Requirement
Using the records that appear below, write out exactly the lines from the one with "Terms & Conditions (771, 655)" through the one with "privacy policy (112, 1285)", keeping both end lines.

Stored records:
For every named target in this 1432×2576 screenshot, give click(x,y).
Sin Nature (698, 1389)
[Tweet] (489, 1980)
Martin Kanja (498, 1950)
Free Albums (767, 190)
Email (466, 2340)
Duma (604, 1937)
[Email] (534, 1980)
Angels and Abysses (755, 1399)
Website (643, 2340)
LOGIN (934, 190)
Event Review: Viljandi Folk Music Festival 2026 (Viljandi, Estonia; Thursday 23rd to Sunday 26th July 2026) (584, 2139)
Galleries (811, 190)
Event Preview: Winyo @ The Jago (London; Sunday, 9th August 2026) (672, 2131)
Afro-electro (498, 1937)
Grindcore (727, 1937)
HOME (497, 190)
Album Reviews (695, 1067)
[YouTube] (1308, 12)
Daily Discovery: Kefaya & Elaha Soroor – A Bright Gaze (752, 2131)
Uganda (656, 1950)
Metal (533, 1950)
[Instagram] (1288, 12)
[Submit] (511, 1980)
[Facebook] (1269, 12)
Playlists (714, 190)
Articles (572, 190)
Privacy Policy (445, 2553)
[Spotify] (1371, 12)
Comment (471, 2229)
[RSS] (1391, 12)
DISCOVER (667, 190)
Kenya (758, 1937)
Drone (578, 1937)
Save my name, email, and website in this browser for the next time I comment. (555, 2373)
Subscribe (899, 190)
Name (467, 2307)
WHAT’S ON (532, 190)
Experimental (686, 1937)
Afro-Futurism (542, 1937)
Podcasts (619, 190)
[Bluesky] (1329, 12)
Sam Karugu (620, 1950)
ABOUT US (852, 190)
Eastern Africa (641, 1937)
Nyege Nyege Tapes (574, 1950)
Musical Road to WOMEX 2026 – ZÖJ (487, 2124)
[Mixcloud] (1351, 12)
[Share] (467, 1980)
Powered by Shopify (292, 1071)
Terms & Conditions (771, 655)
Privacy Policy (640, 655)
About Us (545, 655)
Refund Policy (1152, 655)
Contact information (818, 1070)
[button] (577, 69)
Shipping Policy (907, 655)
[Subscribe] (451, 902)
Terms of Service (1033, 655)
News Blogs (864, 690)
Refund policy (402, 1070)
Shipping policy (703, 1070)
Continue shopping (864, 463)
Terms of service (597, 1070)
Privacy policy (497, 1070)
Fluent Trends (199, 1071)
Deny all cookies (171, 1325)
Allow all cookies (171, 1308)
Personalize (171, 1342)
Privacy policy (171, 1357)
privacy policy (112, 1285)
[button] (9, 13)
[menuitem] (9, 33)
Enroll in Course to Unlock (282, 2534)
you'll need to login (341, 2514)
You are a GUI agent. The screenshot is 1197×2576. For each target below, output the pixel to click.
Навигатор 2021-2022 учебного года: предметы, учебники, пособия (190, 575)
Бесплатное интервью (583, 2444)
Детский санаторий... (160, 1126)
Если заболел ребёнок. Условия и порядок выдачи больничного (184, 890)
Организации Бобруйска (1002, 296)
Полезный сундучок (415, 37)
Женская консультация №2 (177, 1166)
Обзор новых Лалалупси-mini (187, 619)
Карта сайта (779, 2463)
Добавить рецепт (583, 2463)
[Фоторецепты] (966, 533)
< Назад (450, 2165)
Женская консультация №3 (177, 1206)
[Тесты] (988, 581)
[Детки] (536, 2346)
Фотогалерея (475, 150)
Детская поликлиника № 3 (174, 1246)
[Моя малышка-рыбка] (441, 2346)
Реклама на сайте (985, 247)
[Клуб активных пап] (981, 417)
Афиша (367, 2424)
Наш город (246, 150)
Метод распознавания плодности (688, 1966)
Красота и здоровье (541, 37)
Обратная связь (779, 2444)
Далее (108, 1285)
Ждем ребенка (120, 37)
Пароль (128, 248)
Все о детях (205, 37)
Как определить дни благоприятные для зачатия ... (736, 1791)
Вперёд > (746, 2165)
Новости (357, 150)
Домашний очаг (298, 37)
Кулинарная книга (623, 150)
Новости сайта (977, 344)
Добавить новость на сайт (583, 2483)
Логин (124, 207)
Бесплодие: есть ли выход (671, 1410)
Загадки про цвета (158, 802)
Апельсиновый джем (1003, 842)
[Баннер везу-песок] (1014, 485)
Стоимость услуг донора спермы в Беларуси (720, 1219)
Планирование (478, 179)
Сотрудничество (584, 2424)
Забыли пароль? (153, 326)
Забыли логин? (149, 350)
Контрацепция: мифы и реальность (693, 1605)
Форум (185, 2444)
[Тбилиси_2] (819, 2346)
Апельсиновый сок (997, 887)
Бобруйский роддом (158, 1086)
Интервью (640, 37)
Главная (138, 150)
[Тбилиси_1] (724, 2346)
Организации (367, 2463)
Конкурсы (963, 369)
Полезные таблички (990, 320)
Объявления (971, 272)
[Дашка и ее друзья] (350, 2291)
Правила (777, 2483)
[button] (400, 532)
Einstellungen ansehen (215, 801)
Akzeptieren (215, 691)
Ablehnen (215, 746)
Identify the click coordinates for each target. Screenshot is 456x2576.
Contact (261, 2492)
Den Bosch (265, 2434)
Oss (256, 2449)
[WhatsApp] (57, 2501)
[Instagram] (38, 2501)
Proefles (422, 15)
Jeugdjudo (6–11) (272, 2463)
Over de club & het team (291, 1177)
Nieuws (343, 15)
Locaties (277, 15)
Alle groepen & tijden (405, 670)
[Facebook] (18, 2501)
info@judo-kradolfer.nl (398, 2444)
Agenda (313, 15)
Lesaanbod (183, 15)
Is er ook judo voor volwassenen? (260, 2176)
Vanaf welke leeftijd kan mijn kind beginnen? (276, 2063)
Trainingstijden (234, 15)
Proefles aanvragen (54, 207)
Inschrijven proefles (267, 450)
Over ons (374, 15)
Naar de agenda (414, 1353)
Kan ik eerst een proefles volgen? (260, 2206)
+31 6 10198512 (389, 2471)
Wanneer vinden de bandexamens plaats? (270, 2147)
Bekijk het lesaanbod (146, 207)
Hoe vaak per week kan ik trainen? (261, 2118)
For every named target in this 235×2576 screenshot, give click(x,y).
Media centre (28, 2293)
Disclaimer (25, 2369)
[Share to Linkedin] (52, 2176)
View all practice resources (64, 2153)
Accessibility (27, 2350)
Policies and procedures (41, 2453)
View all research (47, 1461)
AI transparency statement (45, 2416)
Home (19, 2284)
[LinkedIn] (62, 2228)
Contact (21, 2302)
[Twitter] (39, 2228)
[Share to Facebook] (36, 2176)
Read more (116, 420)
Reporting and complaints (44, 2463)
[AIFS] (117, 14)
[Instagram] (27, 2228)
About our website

Result for this exercise
Terms & Conditions (771, 655)
Privacy Policy (640, 655)
About Us (545, 655)
Refund Policy (1152, 655)
Contact information (818, 1070)
[button] (577, 69)
Shipping Policy (907, 655)
[Subscribe] (451, 902)
Terms of Service (1033, 655)
News Blogs (864, 690)
Refund policy (402, 1070)
Shipping policy (703, 1070)
Continue shopping (864, 463)
Terms of service (597, 1070)
Privacy policy (497, 1070)
Fluent Trends (199, 1071)
Deny all cookies (171, 1325)
Allow all cookies (171, 1308)
Personalize (171, 1342)
Privacy policy (171, 1357)
privacy policy (112, 1285)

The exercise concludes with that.